Saturday, November 27, 2010

Nothingness Is Everything And More

I would rather read than do anything else. Today was not great. Tomorrow will be not great. So why do I long so much for the weekend when I am most alone then? I love being alone; I hate it. It is a blessing and a curse all rolled up in one, only to be as simple as it is; not having anyone. As bleak as it sounds, as sad and malignant as it may be, I want this lack of presence to embrace me. I want to walk as a ghost through crowded halls and hellish homes. I can see it now: a gray blip on the radar of hundreds as they scurry around in search of knowledge. Just a faint outline walking nonchalant with both the worriers and the worrisome. I know this is not realistic. That is why I return to my dreams once again tonight. Goodnight.

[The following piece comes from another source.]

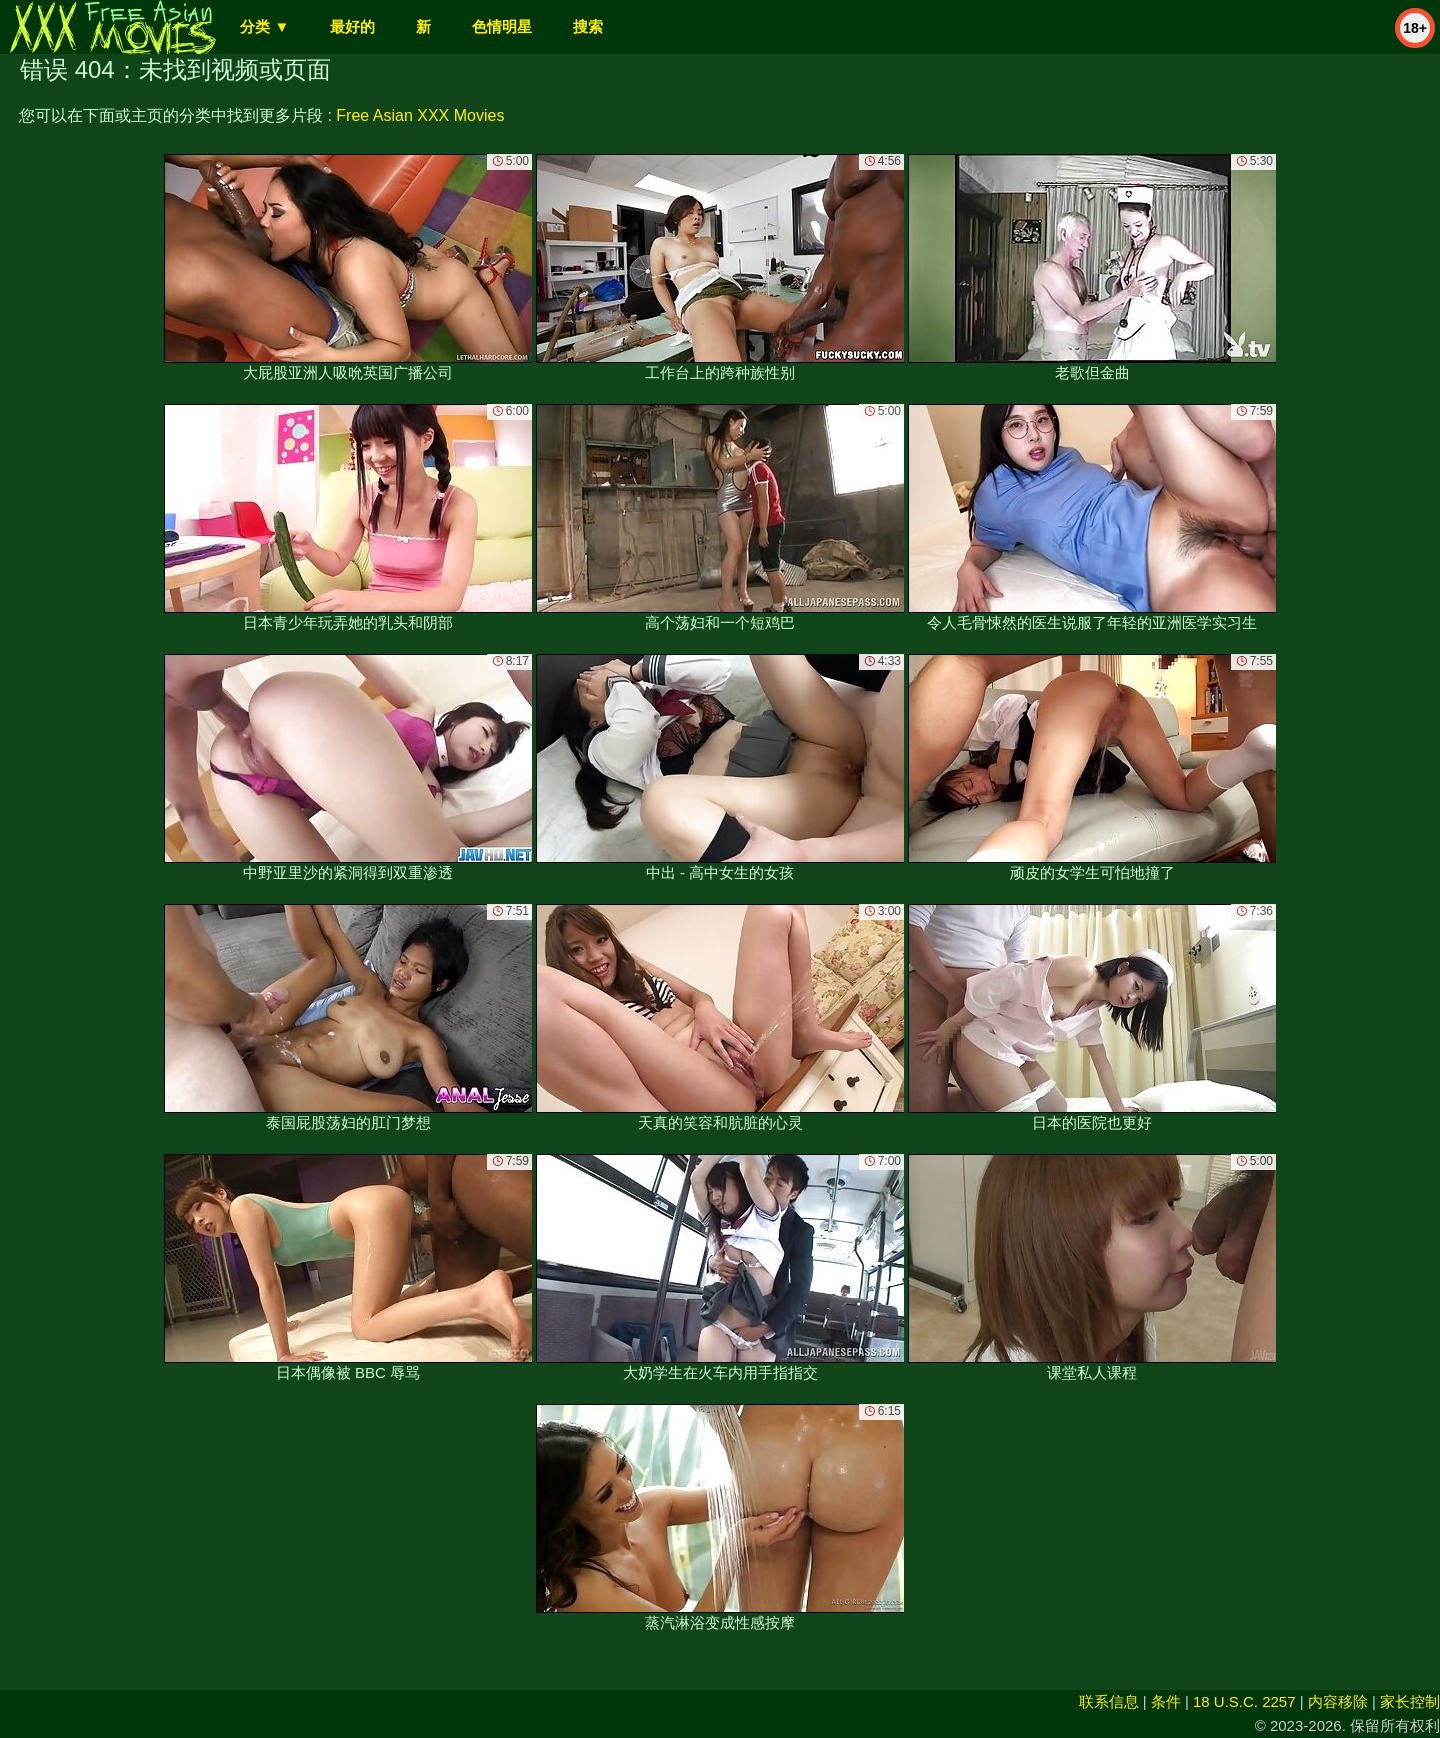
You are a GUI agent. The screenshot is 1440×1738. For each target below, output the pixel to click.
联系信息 (1109, 1701)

Thursday, November 25, 2010

Amour

You are my beloved, my most trusted.
And every time you look my way you push me further from your day.
But truly, most desperately, I need you in a way that I could never say.
When you enter a room, the smile that loomed, fades away.
The more I think about you the more I cry. I fear I may need to die.
If I am every to catch your sparking eye. If I am to ever been in your life.
So say not that I need to stop this absurd business, because it's listless, my feeling for you, the Only person who can wipe the smile from my face when I see you.
You too may feel blue, but it is nothing compared to what I have experienced in my troubled days.
Where I may have lay in my bed and said, "Please take me away."
I need you to know, I still like the way you walk, the way you talk.
The way you say every little thing in the most peculiar way.
But this day is not the day to tell you because on this day, like the rest.
You are happy and I am sad.
I dare not reverse that.

Saturday, November 20, 2010

Sunny Delight!

Every time you get near me, you push me away. I like you, but you are going to need to clarify on what is supposed to happen when, well, you know. And when, that too. See it's all a bunch of inconsistent, no that's not the right word. It's like when your frien

I'll leave it at that.

Predictability

Purely from an objective view, I look back on the the greater area that we inhabit and, to my surprise, I find that we seek the most complexity possible. How can someone so intricate and detailed in every way, shape, form, and fashion, discover the next person. Is it not a formidable task to discover oneself? Must we seek to interact with those who we encounter in a day to day setting? I think NOT! But we do. We are sometimes more interested in others that ourselves, or even vice-versa. How do we find this middle, because I am struggling, inverting from one to another. I'm finding it difficult to concentrate on the world and still find times to explore myself. I think, though I have never gone through this before, that I am at a point where self exploration is inexhaustible and better yet, designed to be explored now. Although I have these notions, it doesn't appear they are right. Stop pushing me to explore the world when for the last decade I have been accomplishing that very feat (with limited success). I just want a break, possibly long enough to determine what and who I am/ who I want to be. It's as simple as that. Change is coming. I can feel it.

Friday, November 12, 2010

Hall

Conform if you must. I refuse to follow the crowd. I only hope someone notices me for doing so. Not only notices me, admires my noble cause. I loath those who take it sitting down and complain of being wronged. Not I. As proactive as I can be, I will hold steadfast to my cause. As worthy as I seem, I am not as strong as you. I have waited over two years for this one moment, the brief seconds measured in steps, words, and breaths. You are more breath taking than I could have ever imagined, and yet, I know this will surmount to nothing. Unlike me, you have someone to hold you through these cold winter months. It saddens me though to think if this were not true, if you would truly wonder into my arms, because I doubt it. Our brier encounter is nothing compared to the years accumulated by others. I simply took in your beauty as you watched. I don't know what you know any more, but I'm sure you are just as scared as I am, not because we share common feelings, but because you don't and I still do. I feel pathetic holding on for all this time. I only wish you the best, and me not to get hurt.